Save us from the freaky evil FriendFeed!

By Mark O’Neill

Sometimes I don’t know why I bother with all the technophobes of this world.

I’ve been working on the internet exclusively for the past two years now. This makes for some very interesting conversation at dinner parties when someone asks me what I “do”. I’m sure you’ve had the same problem explaining what you do for a job. You have the doctor explaining the latest rectal examination technique, the lawyer bragging about the latest billion dollar lawsuit they’ve just won, the businessman giving you the ups and downs of the NASDAQ…..then they turn to me and I start talking about the unfairness of the new Digg algorithim. Is it me or is everyone fidgeting? Why is that woman looking at her watch? Why is the lawyer holding the butter knife as if he wants to use it as a murder weapon?

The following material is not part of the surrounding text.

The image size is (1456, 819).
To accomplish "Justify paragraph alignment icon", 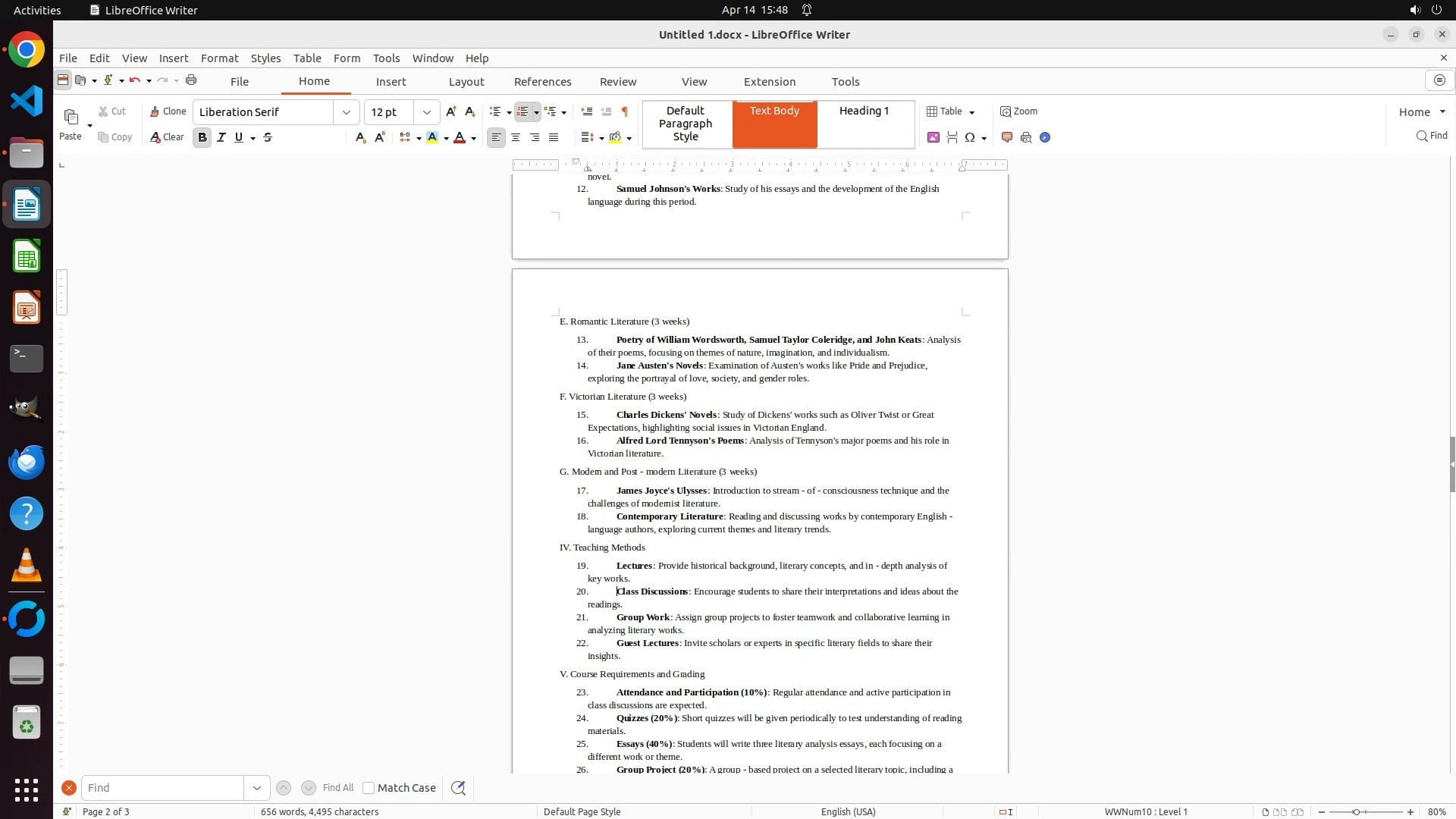I will coord(554,137).
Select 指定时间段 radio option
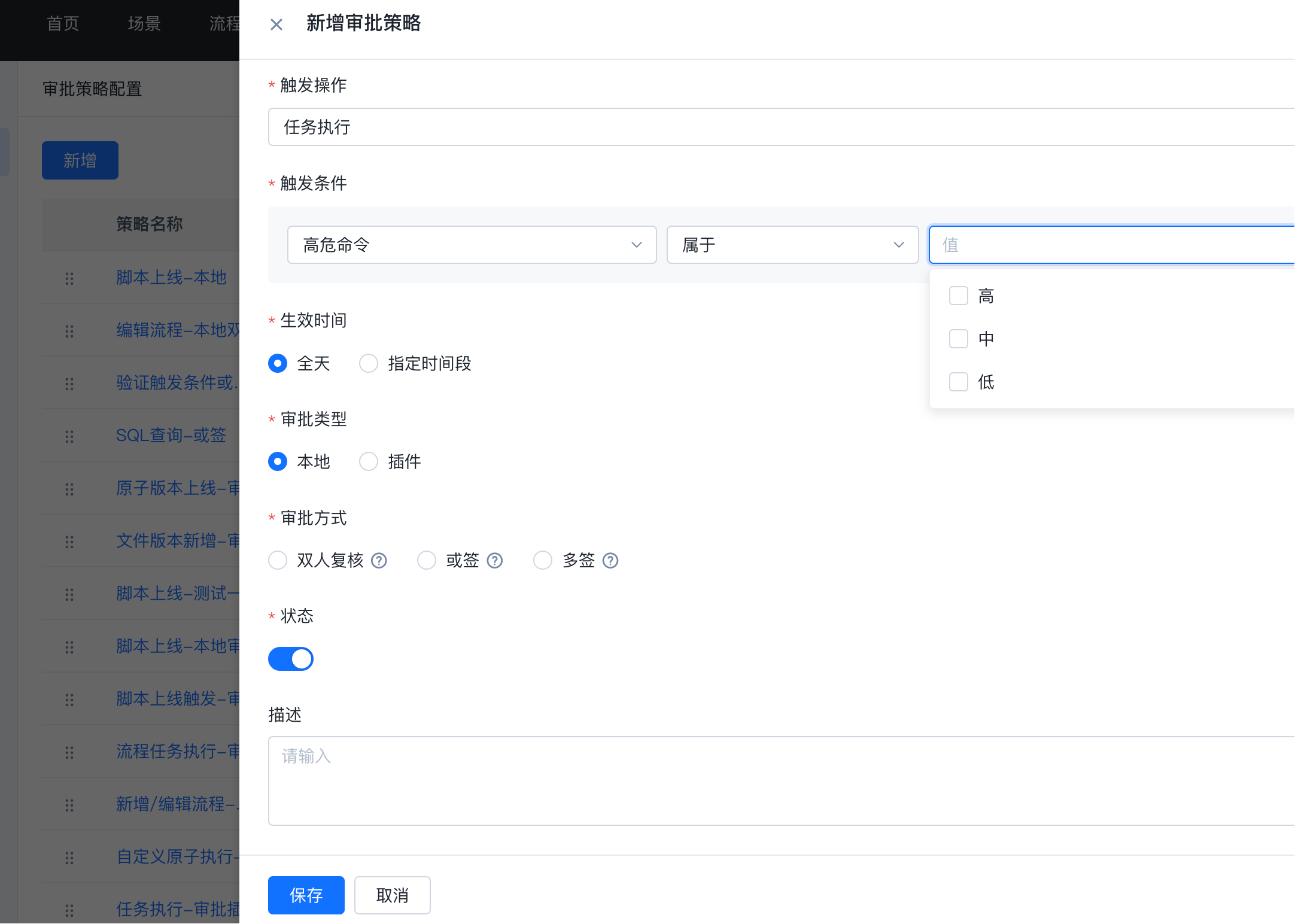1295x924 pixels. (369, 363)
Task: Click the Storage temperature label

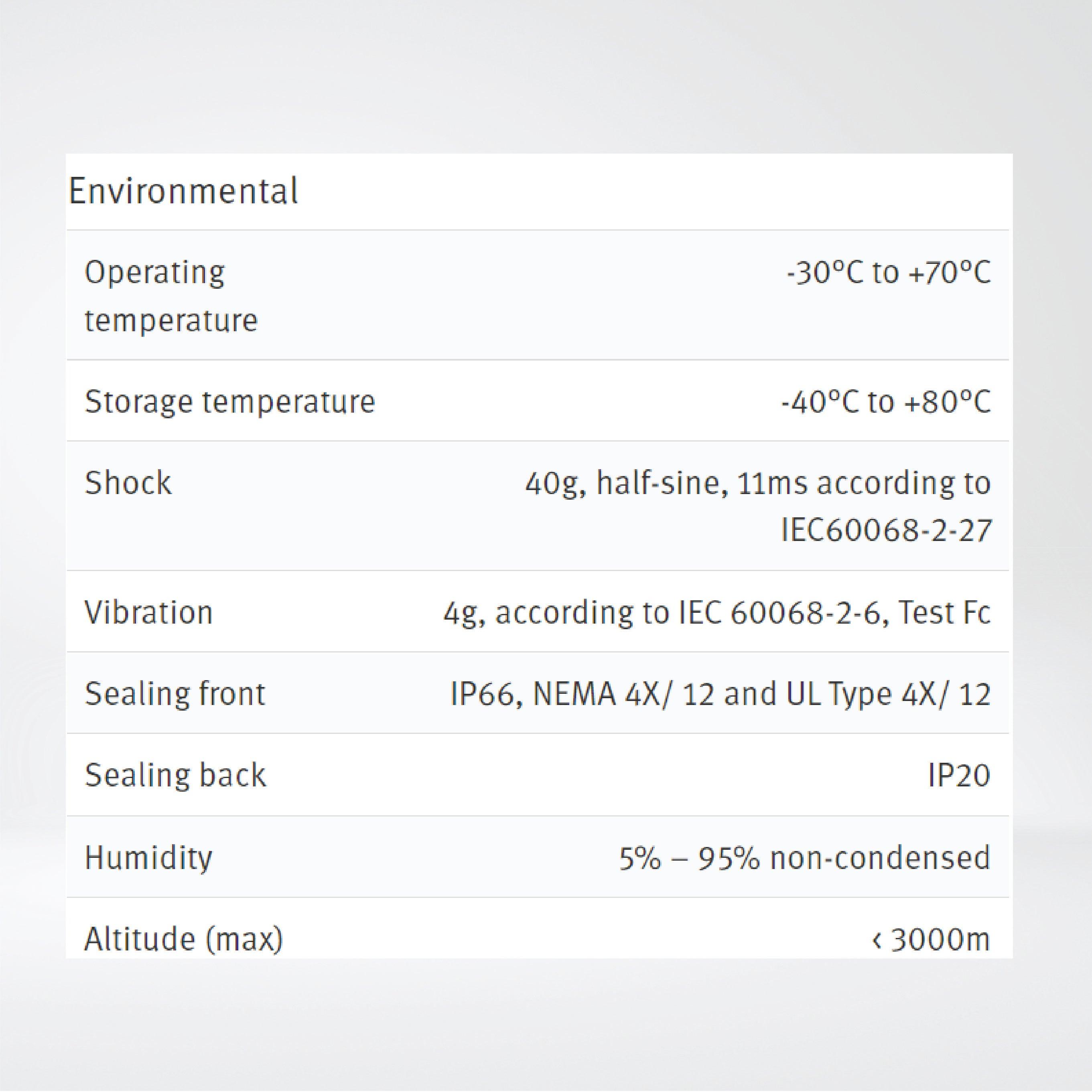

I try to explain the websites I work for and the inner workings of the internet, but then you see their eyes glaze over, their heads slumping forward, the edges of their mouth quivering as they try to feign interest….when I finally stop, they snap out of their trance, wipe the drool from their mouth and then repeat “yes but what do you DO? What is your OCCUPATION?”. I sigh, give up and start twittering with my cellphone under the table. Meanwhile I hear the rectal examination doctor mutter “unemployed….I knew it!”

Well a new site has started up called FriendFeed and web workers around the world are happier because Friendfeed allows people who are highly active on the web to pull together all of their web activity into one place. So next time someone asks me “what do you DO?”, I can give them this webpage address and say “look there, this is what I do. This is my world. These are the pages I work for, these are the pages I visit, these are the people I work with, talk with, network with. Come step into my Batcave – if you dare!”. I’m thinking of getting business cards made.

But as usual, the technophobes are up in arms about the Friendfeed concept. Despite having a lot of geek internet friends, I also have a lot of friends who think the internet is evil (I know, poor souls). They have the internet solely to check email from their bank manager and stock portfolio manager and no more. I’m sure you know the sort. They treat the internet as if it’s a ticking time bomb (“Quick!” they scream, “check the ’email thing’ then GET OFF!!!”). When they switch on the computer, they think that the computer will self-destruct in 60 seconds, Mission Impossible-style. The sort of people who would watch the Terminator movies, see Skynet “become self-aware” and then refuse to switch the internet on for months afterwards thinking that checking the movie schedules on Yahoo would be enough to trigger Judgment Day.

One of my elderly friends thinks Friendfeed “is freaky”. He spent ages trying to convince me that there was something sinister in the fact that the site knew “exactly where I was on the internet at all times” (‘It’s following you!’) and it knew exactly when to update itself. I tried telling him that I was telling Friendfeed myself all my details but he wouldn’t listen. “The internet is intelligent – and evil!! – the end of the world!”. Hang on, let me get my tin-foil hat on.

So if you can risk an evil and intelligent internet starting the end of the world, I highly recommend Friendfeed. You can aggregate many aspects of your online life into one page and one RSS feed. You can follow your friends and you can also have everything emailed to you. You can then have your page ready for when someone haughtily asks you what you “do”.

You can even set up imaginary friends for people you want to follow but who don’t have Friendfeed accounts. Imagine that – imaginary friends! You can be five years old again.

7 Responses to Save us from the freaky evil FriendFeed!

  1. FriendFeed's a godsend. I used to maintain a web page that was nothing but badges and links to all the places to find me online. FriendFeed replaced that and more. I don't check the feeds coming down from my friends on there very often. Usually I'm busy enough with information coming through from Twitter or my RSS feeds. If those run dry though, I'm sure to find more information to digest on FriendFeed.

  2. To each his own right? :P

    But the idea of creating imaginary friends is somehow freaky. Why call it imaginary if it will just be another amalgam of feeds you want to keep track of in the web?

  3. Never heard of this, FriendFeed. I might make use of it yet.

    And I know where you're coming from. Whenever I tell people I spend my spare time blogging and what not, they look at me as though I'm a freak. I might be, but that's not the point.

  4. Never heard about FriendFeed either, but I'm not such an active blogger like yourself.

    However I do recognize myself in your situation. I'm a student informatics at university and I find that not many people know what informatics is. They usually think of their local computer guy fixing their Windows, instead of an actual field of science and mathematics.

    It's easier to say "I study chemistry" or "I study biology", because most people have an idea about what those fields of science are. Explaining what informatics is, is another story. Most of the time I just have to tell the technophobes "I work with computers". :p

    • Well….I suppose so. It depends on your definition of a social network. Its main purpose is to collect all your online activity and bring it together under one umberella and also to monitor your friends online activity. If you want to call that a social network then it is one. :-)

  5. if you think friendfeed is evil, set your blog up with the disqus account for your comments, hook into your FF and BAM! try explain that to some lawyer or doctor while they aRe holding a knife!